Problem statement: Every entry should be duplicated verbatim, and no picture may appear in the copy.

═══ Data under study ═══

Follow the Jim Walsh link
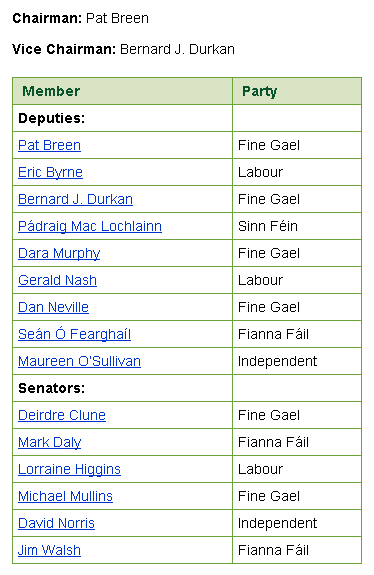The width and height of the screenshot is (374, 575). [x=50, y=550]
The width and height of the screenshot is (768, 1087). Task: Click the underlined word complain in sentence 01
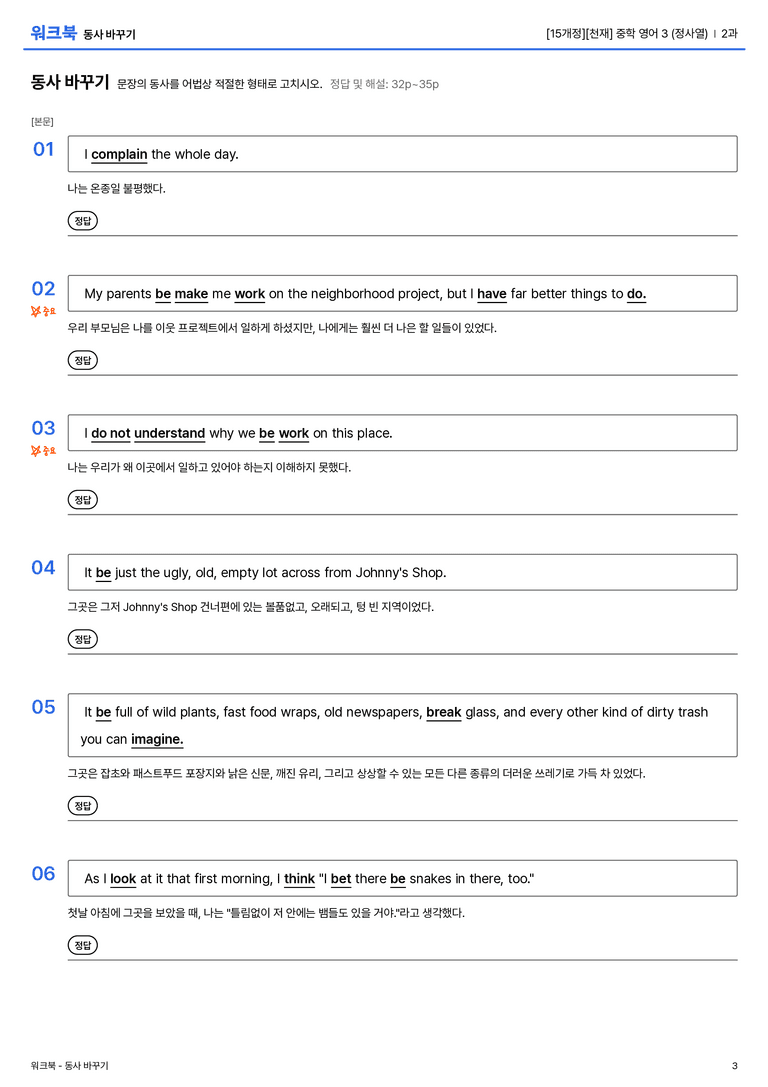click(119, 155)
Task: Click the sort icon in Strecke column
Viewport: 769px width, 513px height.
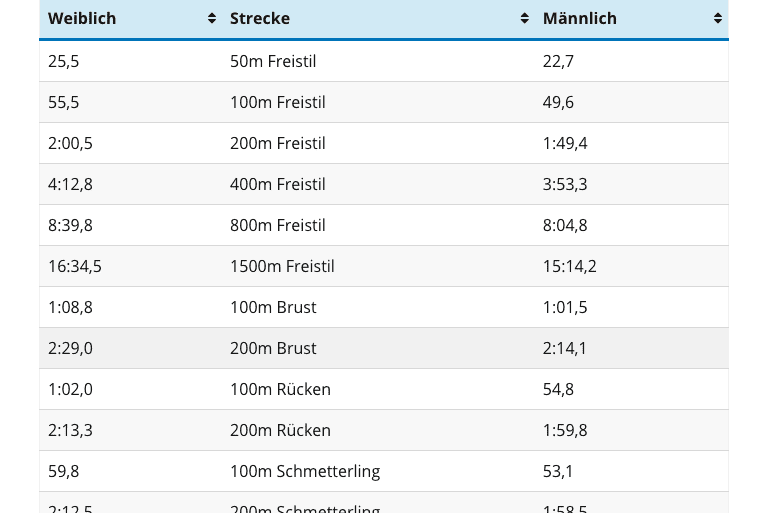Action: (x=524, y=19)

═══

Task solution:
Follow the Jim Walsh link
The width and height of the screenshot is (374, 575). [x=50, y=550]
The width and height of the screenshot is (768, 1087). Task: Click the underlined word complain in sentence 01
click(119, 155)
Task: Click the sort icon in Strecke column
Viewport: 769px width, 513px height.
Action: (x=524, y=19)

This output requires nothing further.